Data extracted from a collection
***

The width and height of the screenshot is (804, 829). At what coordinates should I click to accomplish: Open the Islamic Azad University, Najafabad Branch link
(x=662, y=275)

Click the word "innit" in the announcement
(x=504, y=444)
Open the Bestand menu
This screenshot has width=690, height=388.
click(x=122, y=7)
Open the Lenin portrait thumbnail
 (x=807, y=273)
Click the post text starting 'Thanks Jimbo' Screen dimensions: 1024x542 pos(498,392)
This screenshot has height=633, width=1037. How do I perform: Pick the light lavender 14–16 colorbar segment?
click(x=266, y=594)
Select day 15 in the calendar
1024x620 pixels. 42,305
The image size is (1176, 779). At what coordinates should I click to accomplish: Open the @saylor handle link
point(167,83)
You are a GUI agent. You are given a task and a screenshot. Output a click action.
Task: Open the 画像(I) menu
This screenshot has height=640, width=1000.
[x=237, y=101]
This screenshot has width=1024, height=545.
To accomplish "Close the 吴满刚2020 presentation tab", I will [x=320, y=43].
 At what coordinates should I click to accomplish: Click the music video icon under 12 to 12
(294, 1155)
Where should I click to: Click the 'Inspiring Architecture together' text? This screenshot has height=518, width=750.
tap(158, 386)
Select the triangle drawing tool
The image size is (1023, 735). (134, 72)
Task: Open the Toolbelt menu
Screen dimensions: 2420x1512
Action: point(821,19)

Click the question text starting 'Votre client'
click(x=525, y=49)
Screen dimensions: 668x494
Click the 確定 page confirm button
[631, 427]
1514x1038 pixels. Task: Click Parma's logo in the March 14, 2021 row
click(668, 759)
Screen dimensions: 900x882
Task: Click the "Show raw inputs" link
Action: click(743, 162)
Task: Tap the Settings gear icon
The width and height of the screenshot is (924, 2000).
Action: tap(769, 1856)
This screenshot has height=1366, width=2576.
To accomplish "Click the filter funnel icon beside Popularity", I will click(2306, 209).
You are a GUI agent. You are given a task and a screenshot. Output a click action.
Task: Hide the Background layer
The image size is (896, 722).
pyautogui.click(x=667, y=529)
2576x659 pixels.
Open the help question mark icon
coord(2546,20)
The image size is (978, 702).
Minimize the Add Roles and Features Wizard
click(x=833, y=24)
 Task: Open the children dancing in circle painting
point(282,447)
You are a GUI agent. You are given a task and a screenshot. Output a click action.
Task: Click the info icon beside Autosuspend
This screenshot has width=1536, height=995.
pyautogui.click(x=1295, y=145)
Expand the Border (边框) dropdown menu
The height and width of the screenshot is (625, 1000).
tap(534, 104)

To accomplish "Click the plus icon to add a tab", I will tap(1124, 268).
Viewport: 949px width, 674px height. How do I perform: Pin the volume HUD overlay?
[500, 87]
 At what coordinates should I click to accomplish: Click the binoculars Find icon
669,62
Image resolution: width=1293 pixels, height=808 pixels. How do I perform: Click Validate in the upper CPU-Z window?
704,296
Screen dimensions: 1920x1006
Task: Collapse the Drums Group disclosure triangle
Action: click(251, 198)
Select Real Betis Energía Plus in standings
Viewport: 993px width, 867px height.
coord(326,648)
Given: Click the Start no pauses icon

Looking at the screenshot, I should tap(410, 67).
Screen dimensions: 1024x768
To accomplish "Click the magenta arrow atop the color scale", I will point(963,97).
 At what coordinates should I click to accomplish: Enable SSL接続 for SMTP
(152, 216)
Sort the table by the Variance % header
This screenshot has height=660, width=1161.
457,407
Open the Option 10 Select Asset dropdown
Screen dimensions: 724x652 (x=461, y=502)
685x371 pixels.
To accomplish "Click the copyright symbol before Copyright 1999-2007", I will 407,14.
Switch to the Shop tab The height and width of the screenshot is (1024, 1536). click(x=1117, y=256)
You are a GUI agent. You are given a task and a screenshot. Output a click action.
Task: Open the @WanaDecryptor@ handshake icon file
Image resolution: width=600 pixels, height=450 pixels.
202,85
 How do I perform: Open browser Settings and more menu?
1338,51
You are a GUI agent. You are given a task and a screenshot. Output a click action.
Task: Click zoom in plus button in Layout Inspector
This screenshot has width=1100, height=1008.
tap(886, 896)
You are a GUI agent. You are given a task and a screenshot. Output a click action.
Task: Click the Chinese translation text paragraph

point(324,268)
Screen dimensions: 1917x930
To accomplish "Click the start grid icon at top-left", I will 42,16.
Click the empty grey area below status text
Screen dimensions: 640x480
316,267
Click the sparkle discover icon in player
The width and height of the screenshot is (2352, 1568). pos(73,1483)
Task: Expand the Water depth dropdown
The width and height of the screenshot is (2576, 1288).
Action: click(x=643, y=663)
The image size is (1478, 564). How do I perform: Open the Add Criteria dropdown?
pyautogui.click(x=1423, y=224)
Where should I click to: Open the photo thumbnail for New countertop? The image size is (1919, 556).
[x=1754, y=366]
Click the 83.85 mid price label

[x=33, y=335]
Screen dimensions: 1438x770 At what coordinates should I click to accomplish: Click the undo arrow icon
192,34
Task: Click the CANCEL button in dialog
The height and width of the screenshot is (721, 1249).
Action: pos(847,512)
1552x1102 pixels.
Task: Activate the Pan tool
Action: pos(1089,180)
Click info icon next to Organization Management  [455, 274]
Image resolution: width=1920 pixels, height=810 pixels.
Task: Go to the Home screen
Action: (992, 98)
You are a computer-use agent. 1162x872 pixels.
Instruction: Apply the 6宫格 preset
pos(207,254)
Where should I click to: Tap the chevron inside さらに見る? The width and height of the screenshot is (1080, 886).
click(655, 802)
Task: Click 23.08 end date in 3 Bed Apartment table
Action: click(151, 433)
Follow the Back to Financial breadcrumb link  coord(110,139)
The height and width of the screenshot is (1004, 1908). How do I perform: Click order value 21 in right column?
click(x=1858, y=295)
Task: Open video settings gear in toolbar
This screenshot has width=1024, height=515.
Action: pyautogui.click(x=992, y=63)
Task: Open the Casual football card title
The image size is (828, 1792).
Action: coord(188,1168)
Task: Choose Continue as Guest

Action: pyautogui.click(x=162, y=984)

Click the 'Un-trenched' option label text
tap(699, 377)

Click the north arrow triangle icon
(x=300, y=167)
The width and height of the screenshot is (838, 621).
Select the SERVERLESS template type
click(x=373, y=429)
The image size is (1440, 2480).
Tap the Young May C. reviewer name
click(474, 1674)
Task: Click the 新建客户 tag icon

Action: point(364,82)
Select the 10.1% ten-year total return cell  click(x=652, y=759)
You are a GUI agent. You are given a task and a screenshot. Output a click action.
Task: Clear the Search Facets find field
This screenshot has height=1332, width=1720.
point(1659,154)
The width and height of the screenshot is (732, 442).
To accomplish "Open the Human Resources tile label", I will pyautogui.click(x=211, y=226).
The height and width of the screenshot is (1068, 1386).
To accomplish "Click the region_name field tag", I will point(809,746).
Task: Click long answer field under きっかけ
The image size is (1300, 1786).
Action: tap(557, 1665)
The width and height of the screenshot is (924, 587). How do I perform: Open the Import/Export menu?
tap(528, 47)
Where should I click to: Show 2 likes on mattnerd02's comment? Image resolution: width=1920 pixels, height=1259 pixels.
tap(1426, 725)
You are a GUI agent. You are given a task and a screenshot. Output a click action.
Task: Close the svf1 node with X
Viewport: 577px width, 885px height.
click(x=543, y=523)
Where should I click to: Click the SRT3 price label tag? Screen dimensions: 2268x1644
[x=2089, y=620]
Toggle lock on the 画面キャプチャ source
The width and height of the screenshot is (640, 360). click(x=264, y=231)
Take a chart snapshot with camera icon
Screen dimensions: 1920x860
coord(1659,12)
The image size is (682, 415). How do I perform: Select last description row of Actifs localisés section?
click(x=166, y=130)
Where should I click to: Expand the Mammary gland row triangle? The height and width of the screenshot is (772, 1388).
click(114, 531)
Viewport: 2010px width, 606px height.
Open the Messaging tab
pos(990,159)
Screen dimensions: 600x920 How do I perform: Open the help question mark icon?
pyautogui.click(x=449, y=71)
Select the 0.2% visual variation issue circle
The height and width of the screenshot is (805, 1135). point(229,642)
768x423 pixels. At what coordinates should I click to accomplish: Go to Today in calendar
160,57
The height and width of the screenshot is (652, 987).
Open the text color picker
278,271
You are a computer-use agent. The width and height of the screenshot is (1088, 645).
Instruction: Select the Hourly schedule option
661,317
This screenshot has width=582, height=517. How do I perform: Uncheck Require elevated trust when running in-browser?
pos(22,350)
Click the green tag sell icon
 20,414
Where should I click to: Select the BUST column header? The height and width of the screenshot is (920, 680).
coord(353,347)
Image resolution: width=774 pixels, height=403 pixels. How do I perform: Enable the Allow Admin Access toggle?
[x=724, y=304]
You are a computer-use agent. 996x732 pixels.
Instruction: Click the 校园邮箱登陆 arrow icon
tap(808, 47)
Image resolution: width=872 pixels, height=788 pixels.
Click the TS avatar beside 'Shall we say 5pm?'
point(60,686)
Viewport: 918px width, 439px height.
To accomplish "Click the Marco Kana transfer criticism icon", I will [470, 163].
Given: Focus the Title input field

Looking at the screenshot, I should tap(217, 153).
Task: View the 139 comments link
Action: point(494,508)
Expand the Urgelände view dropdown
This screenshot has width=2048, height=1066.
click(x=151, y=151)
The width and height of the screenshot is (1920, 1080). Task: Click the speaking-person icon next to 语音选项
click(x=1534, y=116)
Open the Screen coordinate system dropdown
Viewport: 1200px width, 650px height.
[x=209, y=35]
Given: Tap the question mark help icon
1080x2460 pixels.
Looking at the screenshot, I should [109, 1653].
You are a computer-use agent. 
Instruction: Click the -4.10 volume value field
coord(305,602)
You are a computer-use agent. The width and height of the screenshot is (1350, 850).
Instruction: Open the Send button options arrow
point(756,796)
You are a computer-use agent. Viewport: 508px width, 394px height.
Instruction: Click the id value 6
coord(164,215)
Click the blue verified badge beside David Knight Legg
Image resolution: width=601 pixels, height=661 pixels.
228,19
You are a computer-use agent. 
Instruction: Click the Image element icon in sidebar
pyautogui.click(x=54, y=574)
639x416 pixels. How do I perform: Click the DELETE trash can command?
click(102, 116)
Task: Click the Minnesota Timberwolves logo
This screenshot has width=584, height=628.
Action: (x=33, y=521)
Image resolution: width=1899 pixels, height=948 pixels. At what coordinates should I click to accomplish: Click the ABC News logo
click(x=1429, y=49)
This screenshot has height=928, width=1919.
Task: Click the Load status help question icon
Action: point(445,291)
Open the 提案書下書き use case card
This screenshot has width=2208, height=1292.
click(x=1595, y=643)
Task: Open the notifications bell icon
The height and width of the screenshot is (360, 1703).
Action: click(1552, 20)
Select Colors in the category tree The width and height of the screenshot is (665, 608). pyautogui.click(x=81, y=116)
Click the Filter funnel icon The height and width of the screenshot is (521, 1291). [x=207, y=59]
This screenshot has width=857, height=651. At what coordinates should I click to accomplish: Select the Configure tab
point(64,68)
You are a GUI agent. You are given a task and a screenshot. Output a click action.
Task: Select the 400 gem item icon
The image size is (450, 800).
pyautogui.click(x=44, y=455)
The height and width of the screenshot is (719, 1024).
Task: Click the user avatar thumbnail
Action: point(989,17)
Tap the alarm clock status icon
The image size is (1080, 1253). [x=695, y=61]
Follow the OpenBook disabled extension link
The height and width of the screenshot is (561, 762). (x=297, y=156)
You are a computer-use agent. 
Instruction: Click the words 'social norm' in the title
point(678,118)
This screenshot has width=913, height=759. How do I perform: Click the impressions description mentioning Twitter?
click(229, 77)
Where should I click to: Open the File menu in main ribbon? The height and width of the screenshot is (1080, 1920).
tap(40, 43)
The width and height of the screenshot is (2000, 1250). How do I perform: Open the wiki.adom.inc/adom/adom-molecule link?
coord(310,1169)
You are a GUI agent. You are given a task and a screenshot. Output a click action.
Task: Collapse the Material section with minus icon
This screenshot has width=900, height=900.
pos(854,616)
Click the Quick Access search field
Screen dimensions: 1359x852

***

**What you will do:** Identify every line in the records above that contains the word "Instruction", and copy each of those lines in full.

**Solution to this exercise:**
Instruction: Apply the 6宫格 preset
Instruction: Select the Hourly schedule option
Instruction: Click the 校园邮箱登陆 arrow icon
Instruction: Click the -4.10 volume value field
Instruction: Open the Send button options arrow
Instruction: Click the id value 6
Instruction: Click the Image element icon in sidebar
Instruction: Click the words 'social norm' in the title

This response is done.